The finance minister last week called for price cuts in real estate— a reminder, prices are up anywhere between 300 to 450 per cent from mid-2004. He then said hotels must cut tariffs, airlines fares and two-wheelers prices. He added that he was willing to look at excise cuts if asked. How consumer friendly, I say, except that industry is notorious for developing amnesia on excise cuts.
It’s a noble attempt nevertheless. Let me dwell on it a little more before I draw your attention to where I think one end of the problem lies. I for one continue to hold that the excesses in real estate, ranging from the stock market valuations (or now the lack of them) and the realtors’ rising influence in North Block, has been chiefly (though not entirely) triggered by 7 per cent interest rates.
I must also confess a subjective angle to the real estate argument. Which is that, among other things, I have seen the ugliest manifestation of the property boom— watching, for instance, as scores of beautiful Portuguese-Indian architecture independent houses in suburban Mumbai have been torn down in recent years. To be replaced by utter monstrosities which are not exactly trying to help the homeless.
The objective part is that the real estate market is still carrying all the ills of a bubble economy, from black money generated in ever greater sums to stock market fuelled riches, including stock option wealth which helped many people put down vast sums of money they would not have earned in normal times. Make no mistake, there is no moral case being made out here except to point to the bubble on the bubbles that were built.
Does the same logic apply to airlines and two-wheelers? I am not sure. Airlines and two-wheelers were broadly moving in the same direction. Sufficient, if not excess, capacity and cut-throat competition have kept air fares and two-wheeler prices low, to the extent that the airlines have been forced to near bankruptcy as they did not compensate for rising oil prices.

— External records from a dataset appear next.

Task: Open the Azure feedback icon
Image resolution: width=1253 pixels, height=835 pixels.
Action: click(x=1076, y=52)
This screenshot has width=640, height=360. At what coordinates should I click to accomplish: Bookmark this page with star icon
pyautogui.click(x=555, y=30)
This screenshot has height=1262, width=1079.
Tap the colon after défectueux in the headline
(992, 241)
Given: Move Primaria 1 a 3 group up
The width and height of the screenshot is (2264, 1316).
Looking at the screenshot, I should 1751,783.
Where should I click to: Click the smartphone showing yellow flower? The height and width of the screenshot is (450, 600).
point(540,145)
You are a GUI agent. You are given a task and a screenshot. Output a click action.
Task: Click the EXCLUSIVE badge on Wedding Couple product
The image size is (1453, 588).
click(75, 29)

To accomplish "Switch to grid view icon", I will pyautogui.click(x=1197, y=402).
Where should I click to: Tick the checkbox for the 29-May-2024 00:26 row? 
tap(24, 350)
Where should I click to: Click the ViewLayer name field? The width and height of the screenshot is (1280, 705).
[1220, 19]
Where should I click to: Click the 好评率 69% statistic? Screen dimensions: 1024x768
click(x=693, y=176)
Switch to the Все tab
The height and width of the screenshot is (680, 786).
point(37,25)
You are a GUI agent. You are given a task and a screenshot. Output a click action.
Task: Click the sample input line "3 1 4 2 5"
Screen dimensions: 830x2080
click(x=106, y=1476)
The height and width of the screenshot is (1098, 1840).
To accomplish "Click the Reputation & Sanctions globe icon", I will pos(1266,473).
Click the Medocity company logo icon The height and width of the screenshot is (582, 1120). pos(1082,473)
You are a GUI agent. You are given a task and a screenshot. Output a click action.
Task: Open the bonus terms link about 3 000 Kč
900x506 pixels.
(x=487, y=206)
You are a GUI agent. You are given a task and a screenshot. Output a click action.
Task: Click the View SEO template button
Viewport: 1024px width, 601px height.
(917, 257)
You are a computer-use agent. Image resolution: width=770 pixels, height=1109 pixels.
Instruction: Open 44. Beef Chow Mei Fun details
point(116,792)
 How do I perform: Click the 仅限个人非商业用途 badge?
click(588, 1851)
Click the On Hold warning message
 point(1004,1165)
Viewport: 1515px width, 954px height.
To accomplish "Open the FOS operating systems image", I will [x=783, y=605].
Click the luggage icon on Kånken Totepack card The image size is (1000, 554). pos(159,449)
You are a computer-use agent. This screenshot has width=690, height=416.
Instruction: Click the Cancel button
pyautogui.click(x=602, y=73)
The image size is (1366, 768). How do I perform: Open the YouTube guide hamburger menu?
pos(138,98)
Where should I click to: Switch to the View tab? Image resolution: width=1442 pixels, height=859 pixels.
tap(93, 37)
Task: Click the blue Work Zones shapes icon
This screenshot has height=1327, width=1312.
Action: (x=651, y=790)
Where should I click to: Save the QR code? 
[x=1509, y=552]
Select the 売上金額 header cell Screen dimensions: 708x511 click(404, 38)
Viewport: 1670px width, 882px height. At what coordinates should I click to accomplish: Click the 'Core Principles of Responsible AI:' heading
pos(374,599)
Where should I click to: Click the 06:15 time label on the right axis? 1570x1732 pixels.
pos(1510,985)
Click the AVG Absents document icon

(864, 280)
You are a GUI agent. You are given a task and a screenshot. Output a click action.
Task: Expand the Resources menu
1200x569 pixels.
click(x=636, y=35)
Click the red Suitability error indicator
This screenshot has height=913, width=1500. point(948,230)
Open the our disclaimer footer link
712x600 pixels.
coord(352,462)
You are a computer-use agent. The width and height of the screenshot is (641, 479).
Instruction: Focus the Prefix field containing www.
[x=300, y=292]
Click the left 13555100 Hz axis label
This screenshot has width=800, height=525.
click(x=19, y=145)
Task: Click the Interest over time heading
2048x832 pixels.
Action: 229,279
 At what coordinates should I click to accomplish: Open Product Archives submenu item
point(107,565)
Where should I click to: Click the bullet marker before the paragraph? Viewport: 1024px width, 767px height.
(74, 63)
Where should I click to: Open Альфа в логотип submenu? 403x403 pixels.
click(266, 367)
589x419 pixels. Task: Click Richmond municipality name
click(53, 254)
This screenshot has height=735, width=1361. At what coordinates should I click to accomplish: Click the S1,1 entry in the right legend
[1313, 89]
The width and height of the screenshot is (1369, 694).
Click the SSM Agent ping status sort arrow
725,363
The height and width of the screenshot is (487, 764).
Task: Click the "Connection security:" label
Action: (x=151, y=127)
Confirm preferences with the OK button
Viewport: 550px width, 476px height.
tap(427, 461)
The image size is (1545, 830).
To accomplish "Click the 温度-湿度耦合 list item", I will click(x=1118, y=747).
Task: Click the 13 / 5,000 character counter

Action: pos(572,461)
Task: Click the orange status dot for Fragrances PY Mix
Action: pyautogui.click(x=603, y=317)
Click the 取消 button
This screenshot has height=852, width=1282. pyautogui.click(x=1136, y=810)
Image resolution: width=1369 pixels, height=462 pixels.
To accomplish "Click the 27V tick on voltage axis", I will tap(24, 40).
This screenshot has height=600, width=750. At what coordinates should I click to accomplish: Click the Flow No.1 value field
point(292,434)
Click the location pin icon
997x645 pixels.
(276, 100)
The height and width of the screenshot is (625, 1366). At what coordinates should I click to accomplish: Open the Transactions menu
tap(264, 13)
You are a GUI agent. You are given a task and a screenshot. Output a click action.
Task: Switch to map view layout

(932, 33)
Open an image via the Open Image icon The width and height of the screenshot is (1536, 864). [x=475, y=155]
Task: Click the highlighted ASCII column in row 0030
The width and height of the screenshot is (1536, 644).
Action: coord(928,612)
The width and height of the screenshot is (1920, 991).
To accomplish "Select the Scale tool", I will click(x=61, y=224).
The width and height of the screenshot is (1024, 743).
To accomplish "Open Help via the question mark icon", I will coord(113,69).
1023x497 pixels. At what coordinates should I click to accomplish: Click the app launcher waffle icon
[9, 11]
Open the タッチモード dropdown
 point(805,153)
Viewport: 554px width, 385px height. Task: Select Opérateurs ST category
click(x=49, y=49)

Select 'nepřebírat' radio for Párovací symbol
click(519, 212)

The flip side to the Finance Minister’s call is that no one is heeding it, or at least wants to. The realtors instantly responded with another plea for 7 per cent interest rates, or thereabouts. Bajaj Auto chairman Rahul Bajaj said it was not feasible to reduce prices. Who's right? Thankfully, there is a reasonable free market on the consumption side now. To that extent, in industries with transparent pricing and low entry and exit barriers, a call for price management does not make much sense. So while it’s technically possible that a Bajaj Auto can bring down prices of two-wheelers, one could assume that competition is doing its job. At least I feel it is.
Ditto with airlines, where fares are already edging down.
The real estate and hotel sectors work a little differently where the entry barriers have often been defined by historical and current abilities to capture or smartly corner land, legally or sub-legally. I would term apartment complexes built on land which once housed slums in Mumbai as sub-legal, since the land technically always belonged to the public. But that’s my definition, not for a court of law. The fact is that competition does not work as effectively in these sectors, for various other reasons as well.
An industrialist with considerable real estate interests (SEZ and otherwise) told me in Mumbai last week, “The problem is ego, nothing else. Most builders keep admiring their own projects and feel that high prices are a stamp of their success. So they hold on.” Many have suffered already, he said, and surely more would follow.
I would still think that a tight interest rate regime and falling demand will induce the suppliers of goods to cut prices and focus on inventory rather than ego. Tight interest rates affect demand too, as in home and vehicle loans, but the hit cannot and should not be taken by consumers! To that extent, the FM is right. So maybe he should ensure that lending norms for real estate companies are tightened, not eased. Yes, it’s an overall tough call whilst industry is screaming hoarse for rate cuts.
I have a more fundamental point, which links liquidity, demand and prices. Fact is, banks are and have been the only source for ‘growth’ capital. I was speaking with Prime Database’s chief Prithvi Haldea. His calculations show that Indian industry raised some Rs 180,000 crore last financial year through various capital market routes, both domestic and international. As things are going this year, the figure might just touch Rs 40,000 crore. Guess what his target in January 2008 was: Rs 275,000 crore!
So there’s the gap which industry was trying to fill and now cannot. Interest rates and cheap credit cannot fix such a large hole nor should it. What it does mean is that we all now need to hit the rewind button and go back to doing business as it was maybe three or four years ago. Or if that’s too inauspicious, hit the forward button and forget this year ever happened.